Create a switcher class that works for any estimator

Click to copy

from sklearn.base import BaseEstimator
class ClfSwitcher(BaseEstimator):

def __init__(
    self, 
    estimator = SGDClassifier(),
):
    """
    A Custom BaseEstimator that can switch between classifiers.
    :param estimator: sklearn object - The classifier
    """ 

    self.estimator = estimator


def fit(self, X, y=None, **kwargs):
    self.estimator.fit(X, y)
    return self


def predict(self, X, y=None):
    return self.estimator.predict(X)


def predict_proba(self, X):
    return self.estimator.predict_proba(X)


def score(self, X, y):
    return self.estimator.score(X, y)

Now you can pass in anything for the estimator parameter. And you can optimize any parameter for any estimator you pass in as follows:

Perform hyper-parameter optimization

Click to copy

from sklearn.feature_extraction.text import TfidfVectorizer
from sklearn.naive_bayes import MultinomialNB
from sklearn.linear_model import SGDClassifier
from sklearn.pipeline import Pipeline
from sklearn.model_selection import GridSearchCV

pipeline = Pipeline([
    ('tfidf', TfidfVectorizer()),
    ('clf', ClfSwitcher()),
])

parameters = [
    {
        'clf__estimator': [SGDClassifier()], # SVM if hinge loss / logreg if log loss
        'tfidf__max_df': (0.25, 0.5, 0.75, 1.0),
        'tfidf__stop_words': ['english', None],
        'clf__estimator__penalty': ('l2', 'elasticnet', 'l1'),
        'clf__estimator__max_iter': [50, 80],
        'clf__estimator__tol': [1e-4],
        'clf__estimator__loss': ['hinge', 'log', 'modified_huber'],
    },
    {
        'clf__estimator': [MultinomialNB()],
        'tfidf__max_df': (0.25, 0.5, 0.75, 1.0),
        'tfidf__stop_words': [None],
        'clf__estimator__alpha': (1e-2, 1e-3, 1e-1),
    },
]

gscv = GridSearchCV(pipeline, parameters, cv=5, n_jobs=12, return_train_score=False, verbose=3)
gscv.fit(train_data, train_labels)

How to interpret `clfestimatorloss`

clf__estimator__loss is interpreted as the loss parameter for whatever estimator is, where estimator = SGDClassifier() in the top most example and is itself a parameter of clf which is a ClfSwitcher object.

answered Oct 13 '22 02:10

cgnorthcutt

Preprocessing

You say that preprocessing the data is very slow, so I assume that you consider the TF-IDF Vectorization part of your preprocessing.
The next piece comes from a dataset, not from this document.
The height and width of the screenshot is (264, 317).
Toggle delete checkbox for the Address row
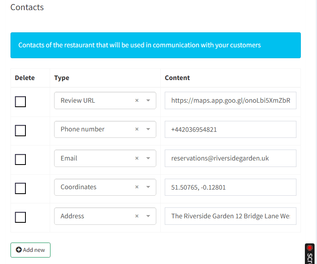(21, 217)

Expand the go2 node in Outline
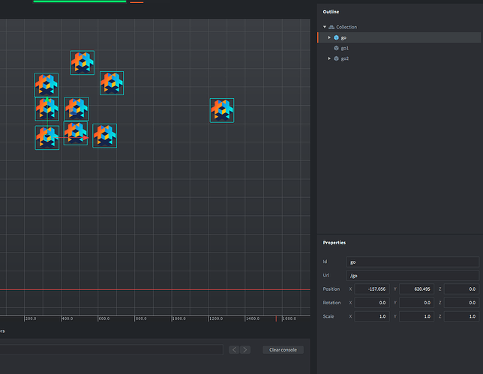(x=329, y=58)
You could preprocess just once.

Click to copy

X = <your original data>

from sklearn.feature_extraction.text import TfidfVectorizer
X = TfidfVectorizer().fit_transform(X)

Once you have your new transformed data, you can continue using it and choose the best classifier.

Optimizing the TF-IDF Transformer

While you could transform your data with TfidfVectorizer just once, I would not recommend it, because the TfidfVectorizer has hyper-parameters itself, which can also be optimized. In the end, you want to optimize the whole Pipeline together, because the parameters for the TfidfVectorizer ina Pipeline [TfidfVectorizer, SGDClassifier] can be different than for a Pipeline [TfidfVectorizer, MultinomialNB].
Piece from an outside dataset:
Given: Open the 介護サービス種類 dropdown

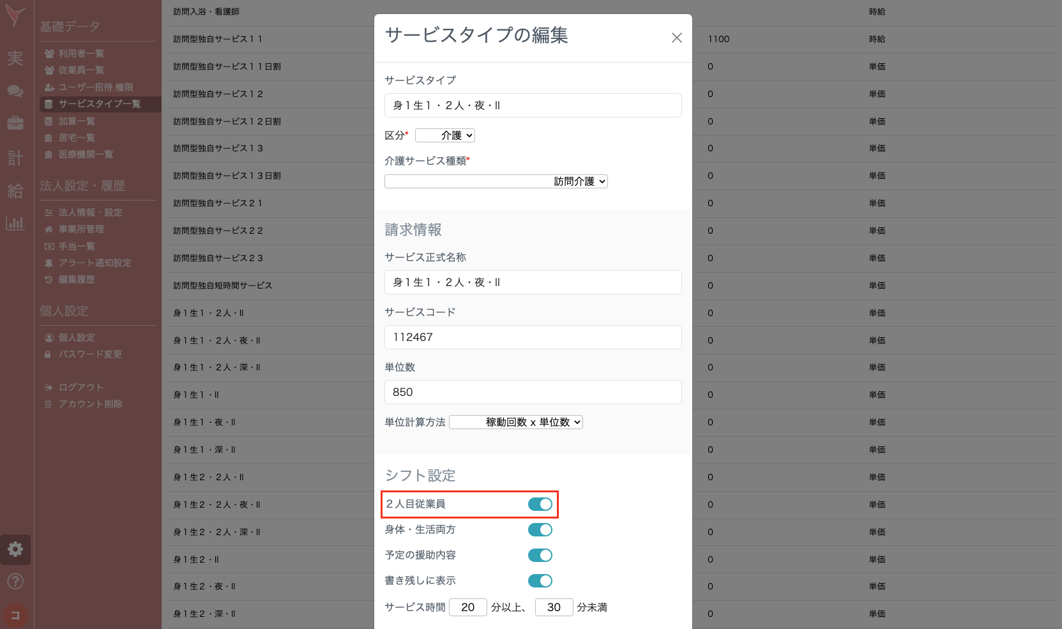Looking at the screenshot, I should click(496, 181).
Creating a custom classifier

To give an answer to what you asked exactly, you could make your own estimator that has the choice of model as a hyper-parameter.

Click to copy

from sklearn.base import BaseEstimator


class MyClassifier(BaseEstimator):

    def __init__(self, classifier_type: str = 'SGDClassifier'):
        """
        A Custome BaseEstimator that can switch between classifiers.
        :param classifier_type: string - The switch for different classifiers
        """
        self.classifier_type = classifier_type


    def fit(self, X, y=None):
        if self.classifier_type == 'SGDClassifier':
            self.classifier_ = SGDClassifier()
        elif self.classifier_type == 'MultinomialNB':
            self.classifier_ = MultinomialNB()
        else:
            raise ValueError('Unkown classifier type.')

        self.classifier_.fit(X, y)
        return self

    def predict(self, X, y=None):
        return self.classifier_.predict(X)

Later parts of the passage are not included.